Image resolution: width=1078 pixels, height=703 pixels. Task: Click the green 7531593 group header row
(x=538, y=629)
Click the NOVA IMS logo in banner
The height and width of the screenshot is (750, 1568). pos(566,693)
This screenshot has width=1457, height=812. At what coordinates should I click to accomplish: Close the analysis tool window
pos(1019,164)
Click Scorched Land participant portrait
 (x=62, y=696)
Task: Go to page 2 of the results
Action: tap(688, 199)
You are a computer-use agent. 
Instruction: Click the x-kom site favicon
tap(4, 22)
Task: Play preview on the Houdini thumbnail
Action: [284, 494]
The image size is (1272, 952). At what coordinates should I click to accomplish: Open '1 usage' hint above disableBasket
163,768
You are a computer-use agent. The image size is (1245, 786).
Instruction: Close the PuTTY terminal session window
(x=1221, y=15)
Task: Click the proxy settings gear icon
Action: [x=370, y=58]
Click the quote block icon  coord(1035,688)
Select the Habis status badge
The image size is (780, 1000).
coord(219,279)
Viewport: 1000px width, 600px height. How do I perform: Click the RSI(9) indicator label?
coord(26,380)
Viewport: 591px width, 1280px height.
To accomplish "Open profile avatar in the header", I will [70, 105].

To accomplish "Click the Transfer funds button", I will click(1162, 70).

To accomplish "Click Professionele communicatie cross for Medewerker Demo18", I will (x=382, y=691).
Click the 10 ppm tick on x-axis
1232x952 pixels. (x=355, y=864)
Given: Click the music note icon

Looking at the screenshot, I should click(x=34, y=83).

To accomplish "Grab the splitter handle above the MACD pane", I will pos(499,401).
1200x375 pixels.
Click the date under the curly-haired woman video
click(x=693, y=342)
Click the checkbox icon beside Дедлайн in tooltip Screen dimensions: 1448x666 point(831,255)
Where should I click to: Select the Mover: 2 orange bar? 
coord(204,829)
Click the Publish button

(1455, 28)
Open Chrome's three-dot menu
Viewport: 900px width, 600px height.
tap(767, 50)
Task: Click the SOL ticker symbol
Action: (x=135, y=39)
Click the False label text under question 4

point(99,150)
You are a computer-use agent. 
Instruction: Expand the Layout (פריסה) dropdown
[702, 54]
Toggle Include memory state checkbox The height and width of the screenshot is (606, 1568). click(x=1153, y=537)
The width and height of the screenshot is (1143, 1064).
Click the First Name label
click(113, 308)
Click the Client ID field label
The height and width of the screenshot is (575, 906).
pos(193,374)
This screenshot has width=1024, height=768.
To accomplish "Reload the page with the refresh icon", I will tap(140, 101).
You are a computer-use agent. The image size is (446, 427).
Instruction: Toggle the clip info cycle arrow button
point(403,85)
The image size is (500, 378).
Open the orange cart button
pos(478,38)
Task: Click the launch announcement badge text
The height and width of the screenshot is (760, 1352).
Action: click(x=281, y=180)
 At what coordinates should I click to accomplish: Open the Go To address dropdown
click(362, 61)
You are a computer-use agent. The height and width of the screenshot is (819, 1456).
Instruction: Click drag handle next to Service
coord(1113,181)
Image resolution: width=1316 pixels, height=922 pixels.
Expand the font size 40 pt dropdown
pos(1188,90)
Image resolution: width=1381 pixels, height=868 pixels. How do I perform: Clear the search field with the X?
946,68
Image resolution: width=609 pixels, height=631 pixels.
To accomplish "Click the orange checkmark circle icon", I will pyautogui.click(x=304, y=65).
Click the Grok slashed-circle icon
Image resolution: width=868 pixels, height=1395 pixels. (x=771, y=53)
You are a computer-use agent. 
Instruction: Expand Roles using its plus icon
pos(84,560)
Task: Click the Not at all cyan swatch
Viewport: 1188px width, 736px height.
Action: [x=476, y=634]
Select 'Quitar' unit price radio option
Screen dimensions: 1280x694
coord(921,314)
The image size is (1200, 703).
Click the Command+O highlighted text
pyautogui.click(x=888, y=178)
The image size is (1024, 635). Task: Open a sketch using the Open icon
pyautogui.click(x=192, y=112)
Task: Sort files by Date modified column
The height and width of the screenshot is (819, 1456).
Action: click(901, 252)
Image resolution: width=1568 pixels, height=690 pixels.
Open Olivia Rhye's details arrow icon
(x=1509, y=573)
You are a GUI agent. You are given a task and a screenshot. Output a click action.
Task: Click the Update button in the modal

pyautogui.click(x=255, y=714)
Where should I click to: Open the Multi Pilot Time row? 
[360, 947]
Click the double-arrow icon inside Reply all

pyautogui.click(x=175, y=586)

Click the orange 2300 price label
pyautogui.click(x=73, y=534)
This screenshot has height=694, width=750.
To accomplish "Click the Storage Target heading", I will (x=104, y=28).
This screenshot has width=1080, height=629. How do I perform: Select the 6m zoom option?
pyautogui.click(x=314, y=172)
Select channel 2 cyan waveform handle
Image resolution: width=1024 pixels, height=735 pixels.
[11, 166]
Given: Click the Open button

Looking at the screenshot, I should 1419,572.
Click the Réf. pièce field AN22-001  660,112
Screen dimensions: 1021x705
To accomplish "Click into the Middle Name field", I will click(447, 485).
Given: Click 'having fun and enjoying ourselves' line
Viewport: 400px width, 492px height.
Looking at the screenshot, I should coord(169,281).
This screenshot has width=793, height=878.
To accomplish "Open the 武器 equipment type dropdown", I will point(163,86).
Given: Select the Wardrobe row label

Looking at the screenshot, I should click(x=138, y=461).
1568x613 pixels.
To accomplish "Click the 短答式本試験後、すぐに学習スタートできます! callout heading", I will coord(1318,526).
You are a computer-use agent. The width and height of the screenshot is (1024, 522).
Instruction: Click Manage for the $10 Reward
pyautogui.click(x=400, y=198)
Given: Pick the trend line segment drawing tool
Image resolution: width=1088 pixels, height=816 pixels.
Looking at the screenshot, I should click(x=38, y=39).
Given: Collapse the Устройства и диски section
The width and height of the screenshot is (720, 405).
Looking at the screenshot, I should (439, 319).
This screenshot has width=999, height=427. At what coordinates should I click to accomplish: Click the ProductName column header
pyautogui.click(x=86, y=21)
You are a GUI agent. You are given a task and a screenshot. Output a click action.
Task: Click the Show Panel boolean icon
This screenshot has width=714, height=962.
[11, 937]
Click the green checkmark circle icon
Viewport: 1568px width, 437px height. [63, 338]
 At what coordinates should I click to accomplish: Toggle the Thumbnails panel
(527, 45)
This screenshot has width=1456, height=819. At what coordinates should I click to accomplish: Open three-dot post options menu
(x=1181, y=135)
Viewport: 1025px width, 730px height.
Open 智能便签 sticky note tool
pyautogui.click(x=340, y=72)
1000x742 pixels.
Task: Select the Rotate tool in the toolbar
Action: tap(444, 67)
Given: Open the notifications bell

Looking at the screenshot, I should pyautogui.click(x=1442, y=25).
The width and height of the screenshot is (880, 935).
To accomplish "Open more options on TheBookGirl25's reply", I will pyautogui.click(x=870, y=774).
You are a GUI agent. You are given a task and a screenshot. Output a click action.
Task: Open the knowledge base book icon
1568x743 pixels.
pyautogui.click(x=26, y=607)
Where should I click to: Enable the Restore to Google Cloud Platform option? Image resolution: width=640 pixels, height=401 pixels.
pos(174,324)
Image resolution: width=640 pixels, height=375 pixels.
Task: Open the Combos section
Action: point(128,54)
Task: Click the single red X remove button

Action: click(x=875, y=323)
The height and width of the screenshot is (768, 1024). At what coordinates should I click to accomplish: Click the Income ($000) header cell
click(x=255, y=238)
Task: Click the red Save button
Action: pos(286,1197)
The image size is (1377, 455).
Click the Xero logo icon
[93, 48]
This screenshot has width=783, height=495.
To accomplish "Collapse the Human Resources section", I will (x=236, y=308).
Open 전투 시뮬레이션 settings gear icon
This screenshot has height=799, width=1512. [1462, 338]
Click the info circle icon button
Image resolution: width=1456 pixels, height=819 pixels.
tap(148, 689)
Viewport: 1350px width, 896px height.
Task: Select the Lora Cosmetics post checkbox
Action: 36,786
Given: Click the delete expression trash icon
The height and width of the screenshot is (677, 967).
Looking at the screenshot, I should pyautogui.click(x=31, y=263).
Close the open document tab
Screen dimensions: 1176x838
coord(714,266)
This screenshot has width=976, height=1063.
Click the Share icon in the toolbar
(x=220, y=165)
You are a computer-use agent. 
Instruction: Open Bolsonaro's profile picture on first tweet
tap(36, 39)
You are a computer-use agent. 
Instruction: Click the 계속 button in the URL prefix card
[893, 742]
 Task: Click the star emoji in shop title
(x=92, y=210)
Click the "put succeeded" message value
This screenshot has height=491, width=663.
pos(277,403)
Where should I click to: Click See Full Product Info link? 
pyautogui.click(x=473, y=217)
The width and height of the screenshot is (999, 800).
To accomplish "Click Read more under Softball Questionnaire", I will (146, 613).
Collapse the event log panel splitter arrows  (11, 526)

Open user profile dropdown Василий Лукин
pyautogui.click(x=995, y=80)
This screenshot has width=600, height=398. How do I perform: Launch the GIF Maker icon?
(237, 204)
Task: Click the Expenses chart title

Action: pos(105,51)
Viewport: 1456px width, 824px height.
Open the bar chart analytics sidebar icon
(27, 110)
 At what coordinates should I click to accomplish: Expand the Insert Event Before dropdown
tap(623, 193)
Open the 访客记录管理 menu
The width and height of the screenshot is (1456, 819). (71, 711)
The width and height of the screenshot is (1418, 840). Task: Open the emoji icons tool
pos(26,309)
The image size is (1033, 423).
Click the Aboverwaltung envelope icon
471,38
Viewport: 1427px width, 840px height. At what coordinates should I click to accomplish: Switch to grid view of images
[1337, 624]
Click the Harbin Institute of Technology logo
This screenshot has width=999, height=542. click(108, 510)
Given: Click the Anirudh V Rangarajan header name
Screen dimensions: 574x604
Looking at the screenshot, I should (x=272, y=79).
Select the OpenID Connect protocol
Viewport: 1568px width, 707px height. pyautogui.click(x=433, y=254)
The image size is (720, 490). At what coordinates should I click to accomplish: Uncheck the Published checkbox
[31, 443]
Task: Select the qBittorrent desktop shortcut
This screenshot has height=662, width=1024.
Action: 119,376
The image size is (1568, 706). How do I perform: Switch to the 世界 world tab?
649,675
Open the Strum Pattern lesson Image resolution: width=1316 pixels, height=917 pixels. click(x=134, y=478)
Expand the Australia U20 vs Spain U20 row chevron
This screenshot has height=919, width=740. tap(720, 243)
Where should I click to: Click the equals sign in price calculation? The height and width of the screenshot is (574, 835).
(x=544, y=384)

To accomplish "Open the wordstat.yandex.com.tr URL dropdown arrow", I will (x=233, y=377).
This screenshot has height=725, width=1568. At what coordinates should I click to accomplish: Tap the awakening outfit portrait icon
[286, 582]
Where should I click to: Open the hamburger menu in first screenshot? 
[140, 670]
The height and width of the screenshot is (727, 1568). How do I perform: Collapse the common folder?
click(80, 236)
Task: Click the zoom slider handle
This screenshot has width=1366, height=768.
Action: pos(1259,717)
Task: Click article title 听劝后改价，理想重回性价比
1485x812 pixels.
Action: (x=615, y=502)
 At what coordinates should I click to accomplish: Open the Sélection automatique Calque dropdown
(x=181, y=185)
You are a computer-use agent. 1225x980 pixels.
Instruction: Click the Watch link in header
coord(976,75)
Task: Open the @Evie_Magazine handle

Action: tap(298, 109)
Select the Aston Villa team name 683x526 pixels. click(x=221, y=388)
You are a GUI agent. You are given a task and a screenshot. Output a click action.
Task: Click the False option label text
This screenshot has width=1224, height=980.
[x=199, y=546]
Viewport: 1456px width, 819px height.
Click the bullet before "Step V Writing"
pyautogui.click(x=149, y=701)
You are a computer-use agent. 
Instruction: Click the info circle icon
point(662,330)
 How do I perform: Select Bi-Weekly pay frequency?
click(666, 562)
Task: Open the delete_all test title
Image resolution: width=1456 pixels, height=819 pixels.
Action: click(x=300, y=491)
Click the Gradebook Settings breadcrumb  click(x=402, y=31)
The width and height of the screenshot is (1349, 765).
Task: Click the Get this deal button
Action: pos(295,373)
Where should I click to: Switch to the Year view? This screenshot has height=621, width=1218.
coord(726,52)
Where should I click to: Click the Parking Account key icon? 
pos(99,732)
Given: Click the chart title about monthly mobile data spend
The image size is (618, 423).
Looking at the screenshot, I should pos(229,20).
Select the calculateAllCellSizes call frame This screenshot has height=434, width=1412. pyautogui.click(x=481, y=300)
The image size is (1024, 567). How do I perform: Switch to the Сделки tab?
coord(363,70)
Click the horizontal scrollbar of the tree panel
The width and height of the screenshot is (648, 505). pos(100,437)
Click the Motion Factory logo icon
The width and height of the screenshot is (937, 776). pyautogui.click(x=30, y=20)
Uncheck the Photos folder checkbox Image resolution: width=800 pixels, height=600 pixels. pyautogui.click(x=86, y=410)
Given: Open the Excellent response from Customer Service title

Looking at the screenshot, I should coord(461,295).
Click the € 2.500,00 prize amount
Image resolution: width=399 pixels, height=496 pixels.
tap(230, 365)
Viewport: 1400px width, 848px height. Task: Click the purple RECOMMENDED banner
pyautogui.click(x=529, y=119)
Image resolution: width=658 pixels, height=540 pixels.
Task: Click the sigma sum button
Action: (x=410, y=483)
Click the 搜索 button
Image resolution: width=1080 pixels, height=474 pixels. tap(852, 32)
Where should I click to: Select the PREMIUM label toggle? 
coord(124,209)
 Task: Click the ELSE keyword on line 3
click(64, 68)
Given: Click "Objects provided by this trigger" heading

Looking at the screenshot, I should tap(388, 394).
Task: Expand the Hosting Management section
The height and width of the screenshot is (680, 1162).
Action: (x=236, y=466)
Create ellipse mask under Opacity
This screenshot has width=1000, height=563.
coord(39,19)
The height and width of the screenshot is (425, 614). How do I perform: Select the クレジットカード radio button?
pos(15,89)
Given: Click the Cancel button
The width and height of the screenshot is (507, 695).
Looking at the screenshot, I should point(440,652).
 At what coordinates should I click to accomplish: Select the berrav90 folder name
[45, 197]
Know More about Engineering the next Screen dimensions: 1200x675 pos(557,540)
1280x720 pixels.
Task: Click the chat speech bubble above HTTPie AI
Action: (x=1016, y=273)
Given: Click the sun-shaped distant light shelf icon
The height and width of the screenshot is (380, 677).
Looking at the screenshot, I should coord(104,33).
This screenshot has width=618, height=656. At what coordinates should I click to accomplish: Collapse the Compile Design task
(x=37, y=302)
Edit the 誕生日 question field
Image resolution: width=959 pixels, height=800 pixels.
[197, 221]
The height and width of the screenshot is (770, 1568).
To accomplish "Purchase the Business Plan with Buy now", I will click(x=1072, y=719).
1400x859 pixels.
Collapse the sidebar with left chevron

- - - -

-- Task prompt --
Can you retype the lines above, starting with the very first one and stopping after the line that contains "I will pos(499,401)."?

-- The reply --
Image resolution: width=1078 pixels, height=703 pixels. Task: Click the green 7531593 group header row
(x=538, y=629)
Click the NOVA IMS logo in banner
The height and width of the screenshot is (750, 1568). pos(566,693)
This screenshot has width=1457, height=812. At what coordinates should I click to accomplish: Close the analysis tool window
pos(1019,164)
Click Scorched Land participant portrait
 (x=62, y=696)
Task: Go to page 2 of the results
Action: tap(688, 199)
You are a computer-use agent. 
Instruction: Click the x-kom site favicon
tap(4, 22)
Task: Play preview on the Houdini thumbnail
Action: [284, 494]
The image size is (1272, 952). At what coordinates should I click to accomplish: Open '1 usage' hint above disableBasket
163,768
You are a computer-use agent. The image size is (1245, 786).
Instruction: Close the PuTTY terminal session window
(x=1221, y=15)
Task: Click the proxy settings gear icon
Action: [x=370, y=58]
Click the quote block icon  coord(1035,688)
Select the Habis status badge
The image size is (780, 1000).
coord(219,279)
Viewport: 1000px width, 600px height. How do I perform: Click the RSI(9) indicator label?
coord(26,380)
Viewport: 591px width, 1280px height.
To accomplish "Open profile avatar in the header", I will [70, 105].

To accomplish "Click the Transfer funds button", I will click(1162, 70).

To accomplish "Click Professionele communicatie cross for Medewerker Demo18", I will (x=382, y=691).
Click the 10 ppm tick on x-axis
1232x952 pixels. (x=355, y=864)
Given: Click the music note icon

Looking at the screenshot, I should click(x=34, y=83).

To accomplish "Grab the splitter handle above the MACD pane", I will pos(499,401).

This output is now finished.